Did I mention the movie is pretty lurid? It is. But it’s never dull. There’s usually a naked cutie on screen, and if there’s not there will be in the next couple minutes. Likewise, Ferrera doesn’t seem to have met a cliché he didn’t like and want to shoe-horn into this movie.  He also gets an assist from his cast. Jack Scalia shows some of the charm and charisma that would rocket him to made-for-TV fame in the ‘80s and ‘90s. The venerable New York character actor Joe Santos who was Jim Rockford’s cop buddy on The Rockford Files along with being in pretty much everything from 1970 to 1985 shows up as a club manager. Even Melanie Griffith…uh, well, she’s sure game about showing of her (pre-Bonfire of the Vanity) breasts. Props for that. Only Billy Dee seems off, and that’s probably because his character serves no purpose except to stomp around and snarl. But snarl he does, and with spirit. When a handcuffed Matt taunts him by saying “Your mother is getting gang-banged right now, and loving it.” BDW shows such an expression of curdled fury that you wonder if his Detective Wheeler doesn’t really think his mother actually is being gang-banged someplace, and loving it.

So, that’s FearCity. Lurid. Disreputable. Stupid. And fun as hell. And the best thing about it is that you can watch all these stars content in the knowledge that within just a few years of this piece of dreck, their careers would blast off. And then implode. I should have just quit a sentence ago, huh? Dammit…

ADDITIONAL NOTE: What’s the deal with Tom Berenger? He’s like the anti-Dennis Quaid. While in The Horsemen Quaid seems to have morphed into his alcoholic uncle, Berenger looks absolutely the same in 1984 as he does today. How is that possible?


  1. Wait… I don’t recall ever seeing butterfly knives in a Western-made “martial arts” flick from the 80s. Do you mean the short southern Chinese Bat Jum Dao? Or do you mean the balisong pocket knife from the Philippines?

    I ask because, while I’m not so very interested in seeing Rae Dawn Chong get naked yet again, I would probably be entertained by whatever Abel Ferrara thinks is supposed to happen with a pair of Bat Jum Dao.

    Ferrara should stick to exploitainment. He’s good at it. When he strays, it’s godawful. I saw The Addiction in the theater. It was a black and white vampire flick trying to be an allegory for drug addiction and a philosophical exploration of evil. Since seeing it, I have actively avoided any film with Ferrara’s name attached to it. To this day, I regret the time I lost watching it. It’s largely because of that movie that I continue to harbor bad feelings about the Angelika.

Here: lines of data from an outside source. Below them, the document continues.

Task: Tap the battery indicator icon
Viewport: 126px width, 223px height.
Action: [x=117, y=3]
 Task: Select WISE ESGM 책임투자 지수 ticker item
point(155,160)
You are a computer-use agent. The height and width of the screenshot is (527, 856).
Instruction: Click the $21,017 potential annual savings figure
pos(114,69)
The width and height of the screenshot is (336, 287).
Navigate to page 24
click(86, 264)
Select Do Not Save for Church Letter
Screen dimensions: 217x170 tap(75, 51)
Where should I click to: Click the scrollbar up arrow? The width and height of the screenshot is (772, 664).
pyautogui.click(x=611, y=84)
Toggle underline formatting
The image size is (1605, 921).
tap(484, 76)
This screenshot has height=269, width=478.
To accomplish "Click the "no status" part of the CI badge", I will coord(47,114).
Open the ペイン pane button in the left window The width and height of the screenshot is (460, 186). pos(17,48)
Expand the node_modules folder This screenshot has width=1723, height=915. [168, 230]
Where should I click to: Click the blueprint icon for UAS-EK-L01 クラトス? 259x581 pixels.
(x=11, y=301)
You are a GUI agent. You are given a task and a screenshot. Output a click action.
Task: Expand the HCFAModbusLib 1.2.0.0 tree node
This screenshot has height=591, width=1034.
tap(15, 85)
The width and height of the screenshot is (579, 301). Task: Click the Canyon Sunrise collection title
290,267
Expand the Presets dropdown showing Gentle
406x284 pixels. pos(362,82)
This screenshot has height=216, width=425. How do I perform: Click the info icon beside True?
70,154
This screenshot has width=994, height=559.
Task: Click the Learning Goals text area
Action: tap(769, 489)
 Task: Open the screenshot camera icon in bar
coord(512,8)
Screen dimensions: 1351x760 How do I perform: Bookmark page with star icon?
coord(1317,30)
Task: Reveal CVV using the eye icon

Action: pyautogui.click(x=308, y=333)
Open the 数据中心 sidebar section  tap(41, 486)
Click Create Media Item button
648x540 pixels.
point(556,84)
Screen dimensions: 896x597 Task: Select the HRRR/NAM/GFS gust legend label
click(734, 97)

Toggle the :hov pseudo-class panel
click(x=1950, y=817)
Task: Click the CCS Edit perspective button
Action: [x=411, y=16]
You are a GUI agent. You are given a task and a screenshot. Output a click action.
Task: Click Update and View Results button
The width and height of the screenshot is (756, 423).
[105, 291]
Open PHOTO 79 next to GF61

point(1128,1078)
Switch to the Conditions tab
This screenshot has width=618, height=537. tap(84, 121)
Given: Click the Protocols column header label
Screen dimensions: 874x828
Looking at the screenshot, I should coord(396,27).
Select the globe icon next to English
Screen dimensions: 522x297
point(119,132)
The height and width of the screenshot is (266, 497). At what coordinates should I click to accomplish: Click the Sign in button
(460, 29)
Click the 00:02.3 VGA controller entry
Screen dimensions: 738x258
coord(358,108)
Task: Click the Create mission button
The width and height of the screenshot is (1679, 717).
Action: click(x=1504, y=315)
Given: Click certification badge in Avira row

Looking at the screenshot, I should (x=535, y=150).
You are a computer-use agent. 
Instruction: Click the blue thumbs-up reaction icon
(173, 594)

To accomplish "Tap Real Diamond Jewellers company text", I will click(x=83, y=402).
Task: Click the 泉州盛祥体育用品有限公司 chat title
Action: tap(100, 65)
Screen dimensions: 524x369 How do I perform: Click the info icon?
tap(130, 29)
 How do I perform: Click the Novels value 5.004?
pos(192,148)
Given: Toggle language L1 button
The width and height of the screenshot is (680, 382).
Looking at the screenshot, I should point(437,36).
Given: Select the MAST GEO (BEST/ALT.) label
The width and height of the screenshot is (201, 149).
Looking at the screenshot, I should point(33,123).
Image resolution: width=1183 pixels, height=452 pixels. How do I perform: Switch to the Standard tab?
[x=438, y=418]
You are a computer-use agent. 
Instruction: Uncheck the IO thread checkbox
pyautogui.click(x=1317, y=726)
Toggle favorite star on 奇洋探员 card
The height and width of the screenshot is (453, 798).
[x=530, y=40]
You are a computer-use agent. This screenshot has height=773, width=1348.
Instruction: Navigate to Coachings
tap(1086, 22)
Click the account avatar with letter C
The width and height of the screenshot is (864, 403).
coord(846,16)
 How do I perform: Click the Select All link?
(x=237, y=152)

  2. I have been going crazy trying to find the song that Melanie Griffith strips to in this movie. In the credits it says that the artist is Patrick Adams- feels like . . . Well I can’t remember the name at the moment but its a catchy tune and I can’t find it anywhere. I was wondering if you could help me find the tune maybe in the soundtrack. Please let me know. Thank you for your time

  3. kali…….http://www.fast-rewind.com/music_fearcity.htm

  4. Excellent review, films like this bring back the teenage years of the 80’s, I remember watching this on cinemax at 2 oclock in the morning circa 85, man melanie griffith was hot but rae dawn chong was hotter, how the hell did that spring from the loins of tommy chong?

    • I know. It’s really perplexing.